Activity: Looking at the data below, report how many lines contain "Open", with no other words.

The records:
----
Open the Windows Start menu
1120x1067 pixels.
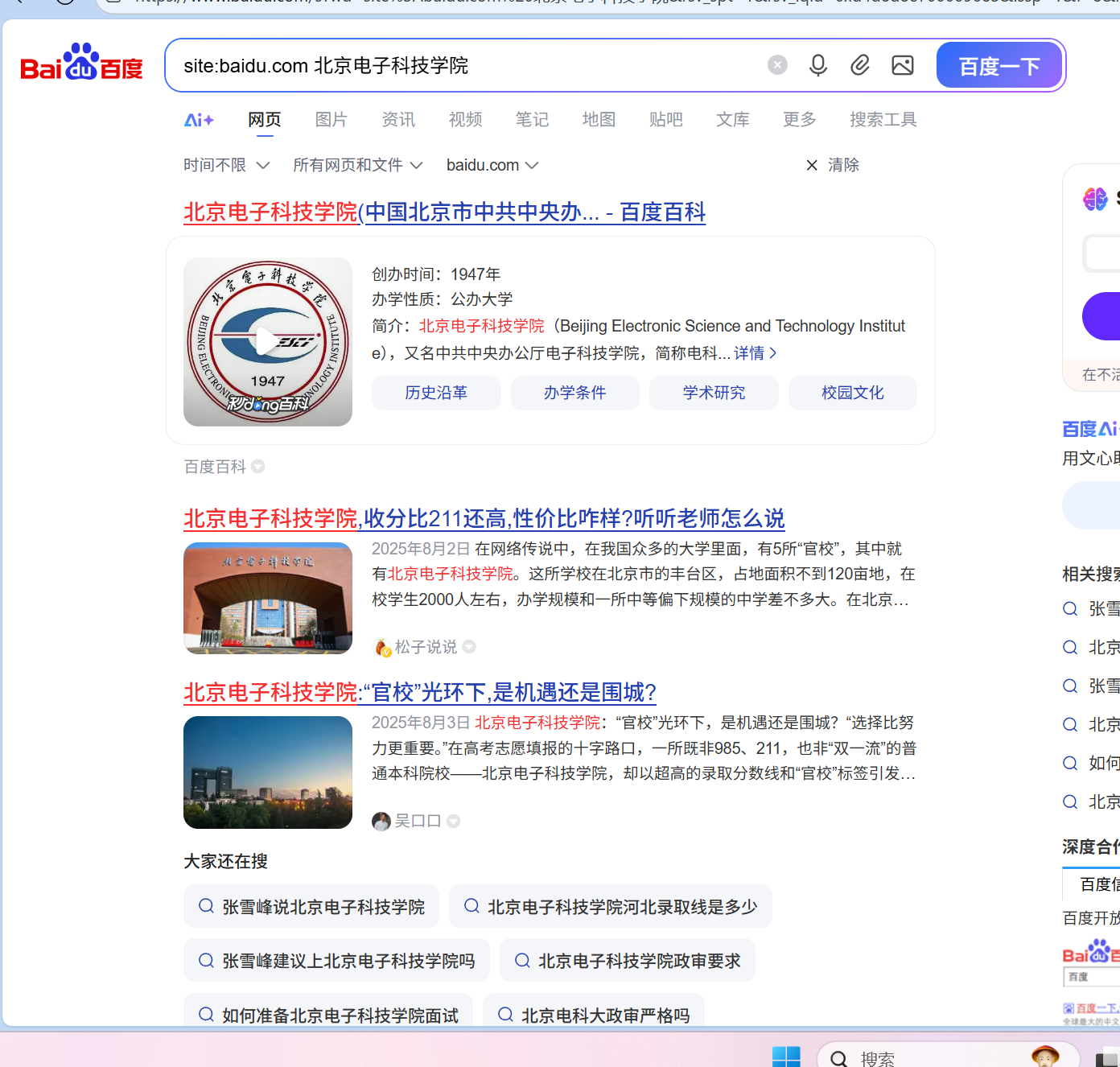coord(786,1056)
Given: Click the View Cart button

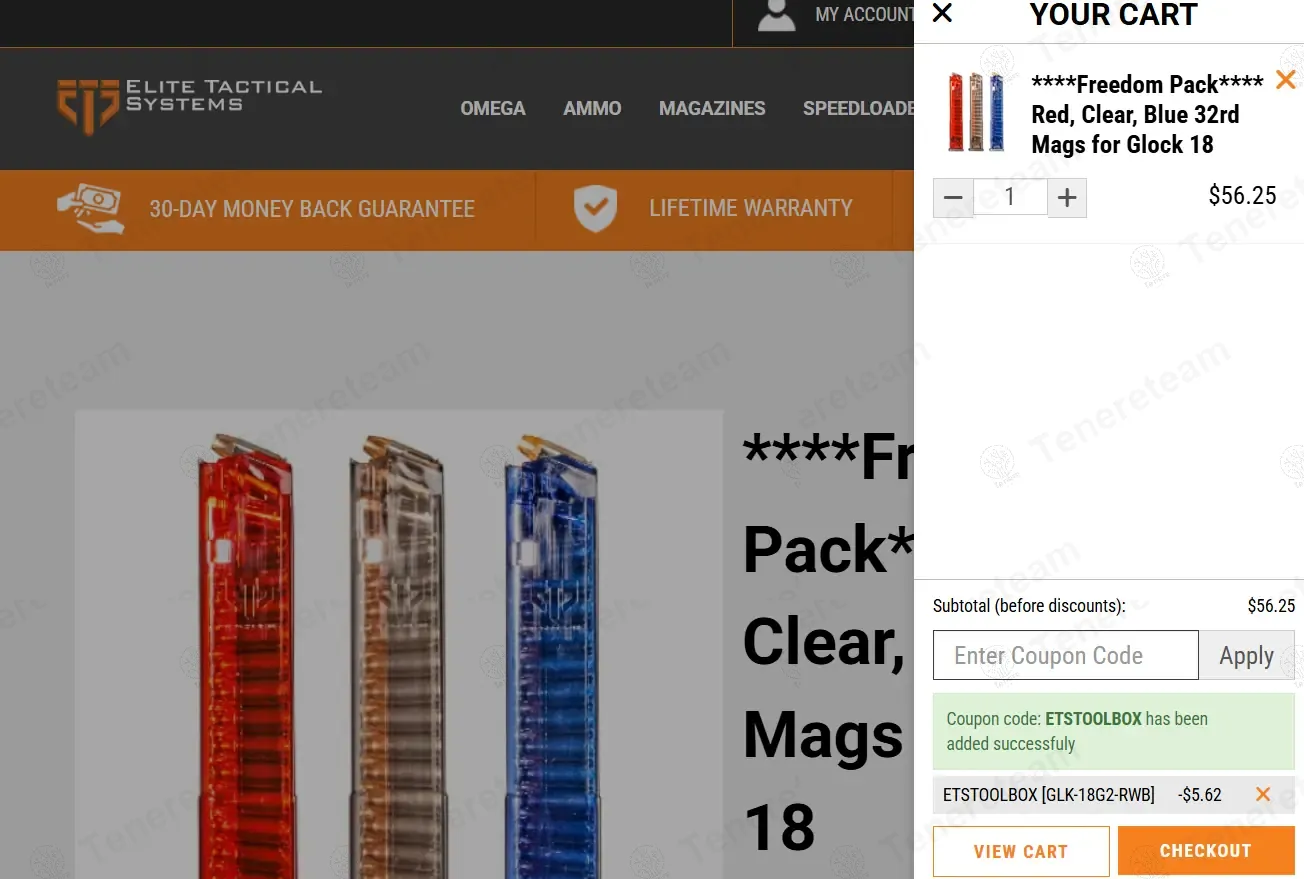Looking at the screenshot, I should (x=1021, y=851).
----
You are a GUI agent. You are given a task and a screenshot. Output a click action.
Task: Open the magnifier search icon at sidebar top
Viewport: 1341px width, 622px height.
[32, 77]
----
Answer to this problem: 2